In generale, le penalità (come anche gli interessi di mora) per violazione di obblighi contrattuali non costituiscono il corrispettivo di una prestazione di servizi o di una cessione di beni, ma assolvono ad una funzione punitivo-risarcitoria.
Per questo motivo, tali somme sono escluse dal campo di applicazione I.V.A. secondo le disposizioni di cui all’articolo 15, comma 1, n. 1, D.P.R. n. 633/72 (dicitura da richiamare in quietanza). Tale orientamento è stato sostenuto dalla stessa Agenzia delle Entrate, con Risoluzione 23 aprile 2004, n. 64. Tali operazioni non sono soggette ad obbligo di fatturazione, tuttavia ne consigliamo l’emissione in via prudenziale e perché di solito richiesto dal cliente.
Si ricorda che le fatture emesse a fronte di operazioni i cui corrispettivi non sono soggetti ad I.V.A., sono invece sottoposti ad imposta di bollo, pari ad Euro 1,81, se la somma di uno o più componenti dell’intero corrispettivo sia superiore ad Euro 77,47.
Dal punto di vista contabile, le somme incassate a titolo di penalità costituiscono una componente positiva per competenza, nell’esercizio in cui matura il diritto al loro incasso.

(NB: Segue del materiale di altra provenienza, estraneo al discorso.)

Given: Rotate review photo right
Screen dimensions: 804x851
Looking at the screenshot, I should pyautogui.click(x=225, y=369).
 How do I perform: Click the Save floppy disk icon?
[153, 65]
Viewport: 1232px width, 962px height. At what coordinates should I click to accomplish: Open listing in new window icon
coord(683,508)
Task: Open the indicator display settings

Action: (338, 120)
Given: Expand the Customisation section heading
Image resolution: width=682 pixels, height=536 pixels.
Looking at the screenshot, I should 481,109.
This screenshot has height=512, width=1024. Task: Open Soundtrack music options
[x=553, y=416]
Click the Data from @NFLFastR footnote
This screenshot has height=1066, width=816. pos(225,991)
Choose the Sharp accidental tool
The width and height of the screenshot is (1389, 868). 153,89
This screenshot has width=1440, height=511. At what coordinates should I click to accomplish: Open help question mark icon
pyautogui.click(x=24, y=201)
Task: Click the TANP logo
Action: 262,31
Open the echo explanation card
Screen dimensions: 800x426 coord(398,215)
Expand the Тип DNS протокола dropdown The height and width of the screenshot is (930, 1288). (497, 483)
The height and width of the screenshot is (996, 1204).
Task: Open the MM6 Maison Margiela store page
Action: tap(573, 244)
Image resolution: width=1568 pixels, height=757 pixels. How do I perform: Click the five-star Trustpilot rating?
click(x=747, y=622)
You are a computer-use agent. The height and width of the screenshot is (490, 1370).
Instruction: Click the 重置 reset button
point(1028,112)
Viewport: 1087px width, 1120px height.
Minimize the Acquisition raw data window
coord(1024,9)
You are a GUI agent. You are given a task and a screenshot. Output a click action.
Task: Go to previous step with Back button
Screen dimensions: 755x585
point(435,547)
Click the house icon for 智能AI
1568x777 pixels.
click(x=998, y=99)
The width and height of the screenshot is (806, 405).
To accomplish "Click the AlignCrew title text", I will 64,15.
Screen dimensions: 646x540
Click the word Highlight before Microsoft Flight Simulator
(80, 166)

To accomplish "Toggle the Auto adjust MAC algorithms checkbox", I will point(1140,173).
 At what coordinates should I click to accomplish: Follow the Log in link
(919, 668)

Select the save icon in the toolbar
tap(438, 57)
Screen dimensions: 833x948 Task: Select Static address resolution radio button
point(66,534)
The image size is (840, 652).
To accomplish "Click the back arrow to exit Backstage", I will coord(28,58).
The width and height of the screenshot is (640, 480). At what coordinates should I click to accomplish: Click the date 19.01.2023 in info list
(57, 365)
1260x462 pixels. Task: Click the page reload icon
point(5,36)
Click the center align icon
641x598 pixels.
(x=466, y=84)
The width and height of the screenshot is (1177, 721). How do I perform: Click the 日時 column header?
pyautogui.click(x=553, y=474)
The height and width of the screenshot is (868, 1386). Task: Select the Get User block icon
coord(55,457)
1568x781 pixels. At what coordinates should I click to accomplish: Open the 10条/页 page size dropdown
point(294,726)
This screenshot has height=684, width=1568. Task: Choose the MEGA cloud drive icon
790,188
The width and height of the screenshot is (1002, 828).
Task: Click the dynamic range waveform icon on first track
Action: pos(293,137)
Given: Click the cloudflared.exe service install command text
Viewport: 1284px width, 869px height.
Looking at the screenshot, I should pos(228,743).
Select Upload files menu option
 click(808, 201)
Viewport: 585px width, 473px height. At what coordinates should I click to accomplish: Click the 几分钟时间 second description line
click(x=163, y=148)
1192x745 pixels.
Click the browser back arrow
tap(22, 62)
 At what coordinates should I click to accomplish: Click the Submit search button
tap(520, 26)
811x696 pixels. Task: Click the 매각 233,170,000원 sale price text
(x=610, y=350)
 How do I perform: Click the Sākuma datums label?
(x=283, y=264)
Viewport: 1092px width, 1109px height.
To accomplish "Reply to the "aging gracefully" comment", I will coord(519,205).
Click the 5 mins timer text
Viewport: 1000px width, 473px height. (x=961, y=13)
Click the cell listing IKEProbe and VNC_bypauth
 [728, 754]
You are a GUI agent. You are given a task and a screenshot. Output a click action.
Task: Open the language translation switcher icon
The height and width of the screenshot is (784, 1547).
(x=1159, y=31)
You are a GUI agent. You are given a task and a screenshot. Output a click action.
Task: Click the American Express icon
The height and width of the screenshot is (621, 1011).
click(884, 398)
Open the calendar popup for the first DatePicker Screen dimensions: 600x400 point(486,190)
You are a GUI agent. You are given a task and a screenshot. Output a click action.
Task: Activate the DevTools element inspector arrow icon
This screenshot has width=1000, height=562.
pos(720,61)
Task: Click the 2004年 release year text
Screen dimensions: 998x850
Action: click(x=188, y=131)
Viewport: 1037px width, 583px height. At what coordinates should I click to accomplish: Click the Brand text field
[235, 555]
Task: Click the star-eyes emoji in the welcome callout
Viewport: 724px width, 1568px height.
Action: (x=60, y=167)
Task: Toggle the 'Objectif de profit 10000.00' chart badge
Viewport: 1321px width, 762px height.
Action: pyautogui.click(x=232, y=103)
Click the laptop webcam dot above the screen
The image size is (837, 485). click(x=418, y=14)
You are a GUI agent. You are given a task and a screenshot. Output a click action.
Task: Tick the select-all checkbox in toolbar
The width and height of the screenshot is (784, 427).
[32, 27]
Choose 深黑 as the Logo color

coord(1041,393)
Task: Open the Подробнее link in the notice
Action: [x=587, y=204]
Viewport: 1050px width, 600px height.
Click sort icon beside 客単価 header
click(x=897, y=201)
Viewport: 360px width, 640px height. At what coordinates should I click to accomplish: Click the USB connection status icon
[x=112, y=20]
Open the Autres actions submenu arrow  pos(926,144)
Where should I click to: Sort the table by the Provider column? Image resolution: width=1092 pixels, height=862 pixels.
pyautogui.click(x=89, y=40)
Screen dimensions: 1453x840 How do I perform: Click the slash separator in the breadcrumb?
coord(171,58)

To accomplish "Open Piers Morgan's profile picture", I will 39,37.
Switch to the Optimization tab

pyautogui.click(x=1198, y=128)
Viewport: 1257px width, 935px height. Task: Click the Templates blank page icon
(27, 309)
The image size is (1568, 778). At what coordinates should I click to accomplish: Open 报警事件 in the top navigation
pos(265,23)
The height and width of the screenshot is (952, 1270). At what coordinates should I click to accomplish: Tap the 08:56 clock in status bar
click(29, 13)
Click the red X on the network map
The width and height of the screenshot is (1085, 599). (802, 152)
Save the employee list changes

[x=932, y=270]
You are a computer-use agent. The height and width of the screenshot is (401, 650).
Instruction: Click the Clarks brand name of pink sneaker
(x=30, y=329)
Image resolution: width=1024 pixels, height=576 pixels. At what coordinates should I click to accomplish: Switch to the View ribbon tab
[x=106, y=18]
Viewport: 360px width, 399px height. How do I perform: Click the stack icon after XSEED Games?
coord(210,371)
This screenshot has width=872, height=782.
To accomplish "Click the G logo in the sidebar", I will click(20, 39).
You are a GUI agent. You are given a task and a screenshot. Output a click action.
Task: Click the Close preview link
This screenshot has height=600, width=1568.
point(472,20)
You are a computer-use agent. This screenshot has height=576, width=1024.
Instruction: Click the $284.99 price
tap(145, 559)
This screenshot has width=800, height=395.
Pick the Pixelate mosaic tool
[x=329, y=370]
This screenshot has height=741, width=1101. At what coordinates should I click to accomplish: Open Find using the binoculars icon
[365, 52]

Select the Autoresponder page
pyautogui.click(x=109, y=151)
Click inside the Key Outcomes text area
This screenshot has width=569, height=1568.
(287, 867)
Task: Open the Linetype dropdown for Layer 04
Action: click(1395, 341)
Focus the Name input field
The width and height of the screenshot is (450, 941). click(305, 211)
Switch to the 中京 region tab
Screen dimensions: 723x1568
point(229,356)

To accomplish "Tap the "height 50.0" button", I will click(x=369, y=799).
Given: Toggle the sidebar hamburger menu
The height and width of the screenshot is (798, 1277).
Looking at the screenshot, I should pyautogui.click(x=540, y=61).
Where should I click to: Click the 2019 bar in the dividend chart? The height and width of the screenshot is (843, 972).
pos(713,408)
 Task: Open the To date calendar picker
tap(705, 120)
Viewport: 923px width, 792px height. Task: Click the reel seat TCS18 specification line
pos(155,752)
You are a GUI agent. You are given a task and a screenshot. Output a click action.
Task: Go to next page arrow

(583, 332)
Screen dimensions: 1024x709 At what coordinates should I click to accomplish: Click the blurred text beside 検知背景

L’importo incassato andrebbe ripartito fra penale vera e propria (che confluisce in bilancio nella voce A5 – Altri ricavi e proventi) ed interessi attivi (che confluiscono, invece, nella voce C16 – Altri proventi finanziari). Se non vi è noto l’importo distinto, riteniamo più corretto imputare tutto nel conto “penale”, da classificare in A5, visto che si tratta della quota percentualmente più rilevante.